Sammellager sind damit zudem keine kindgerechten Lebensorte. Die verlängerte Unterbringung dort schadet dem Kindeswohl massiv. Die anhaltende Verweigerung des Zugangs zum Bildungssystem und zu vorschulischen Bildungsangeboten widerspricht sowohl der UN-Kinderrechtskonvention als auch der EU-Aufnahmerichtlinie und ist integrations- und bildungspolitisch absurd (s. Kampagne „Schule für Alle“).



hier weiterlesen

Die Unterbringung in Massenunterkünften wirkt darüber hinaus stigmatisierend. Die dort lebenden Menschen werden von der ansässigen Bevölkerung oft als anonyme Masse wahrgenommen, teilweise entsteht sogar ein Bedrohungsgefühl. Solidarität wird dadurch bewusst verhindert.
Bereits eine Verweildauer von sechs Monaten führt zu einem viel zu langen Ausschluss von Teilhabemöglichkeiten, zu sozialer Isolation und oft zu erheblichen psychischen Belastungen. Wenn Menschen aus sog. sicheren Herkunftsländern und bald auch viele weitere Schutzsuchende sogar über die sechs Monate hinaus dort leben müssen, verschärfen sich diese Folgen für die Betroffenen noch. Der Aufenthalt in Landeseinrichtungen sollte daher durchschnittlich nicht länger als sechs Wochen betragen und drei Monate keinesfalls überschreiten. Nach ihrer Anhörung sollten alle Schutzsuchenden einer Kommune zugewiesen werden.

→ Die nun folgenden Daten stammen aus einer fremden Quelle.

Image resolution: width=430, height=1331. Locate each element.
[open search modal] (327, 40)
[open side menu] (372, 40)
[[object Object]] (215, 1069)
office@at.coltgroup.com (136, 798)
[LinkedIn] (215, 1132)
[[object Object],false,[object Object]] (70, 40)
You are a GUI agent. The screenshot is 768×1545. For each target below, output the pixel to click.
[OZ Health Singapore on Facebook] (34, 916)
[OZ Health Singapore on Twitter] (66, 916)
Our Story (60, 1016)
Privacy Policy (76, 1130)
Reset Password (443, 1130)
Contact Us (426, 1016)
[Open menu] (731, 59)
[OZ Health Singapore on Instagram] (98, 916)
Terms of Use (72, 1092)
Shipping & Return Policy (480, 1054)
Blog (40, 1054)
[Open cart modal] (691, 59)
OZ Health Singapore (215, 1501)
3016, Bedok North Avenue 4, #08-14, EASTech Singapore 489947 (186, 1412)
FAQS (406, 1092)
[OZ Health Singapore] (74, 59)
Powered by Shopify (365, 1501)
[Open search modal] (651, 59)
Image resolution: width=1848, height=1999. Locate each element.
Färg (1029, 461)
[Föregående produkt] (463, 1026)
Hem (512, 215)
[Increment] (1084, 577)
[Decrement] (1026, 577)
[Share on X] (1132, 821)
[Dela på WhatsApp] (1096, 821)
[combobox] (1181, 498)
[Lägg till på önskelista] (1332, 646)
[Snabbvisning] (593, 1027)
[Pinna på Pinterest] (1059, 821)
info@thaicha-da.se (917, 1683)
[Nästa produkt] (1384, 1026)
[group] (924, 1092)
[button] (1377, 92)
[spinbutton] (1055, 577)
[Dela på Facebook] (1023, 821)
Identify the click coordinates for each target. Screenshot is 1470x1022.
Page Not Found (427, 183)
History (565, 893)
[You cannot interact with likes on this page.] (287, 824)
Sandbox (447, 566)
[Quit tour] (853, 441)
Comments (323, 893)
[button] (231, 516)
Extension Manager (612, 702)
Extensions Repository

Asylverfahren werden auch weiterhin in der Regel nicht innerhalb von wenigen Wochen abgeschlossen sein. Dies ist der Individualität des Asylverfahrens und der Komplexität von Fluchtgeschichten geschuldet. Auch bei negativem Ausgang des Verfahrens gibt es häufig Gründe, die eine Ausreise oder Abschiebung verhindern. Sollte die Verlängerung der Wohnverpflichtung in Landesaufnahmeeinrichtungen auf bis zu 24 Monate in NRW gesetzlich verabschiedet werden, wird es deshalb eine erhebliche Anzahl von Menschen geben, die tatsächlich zwei Jahre dort verbringen müssen.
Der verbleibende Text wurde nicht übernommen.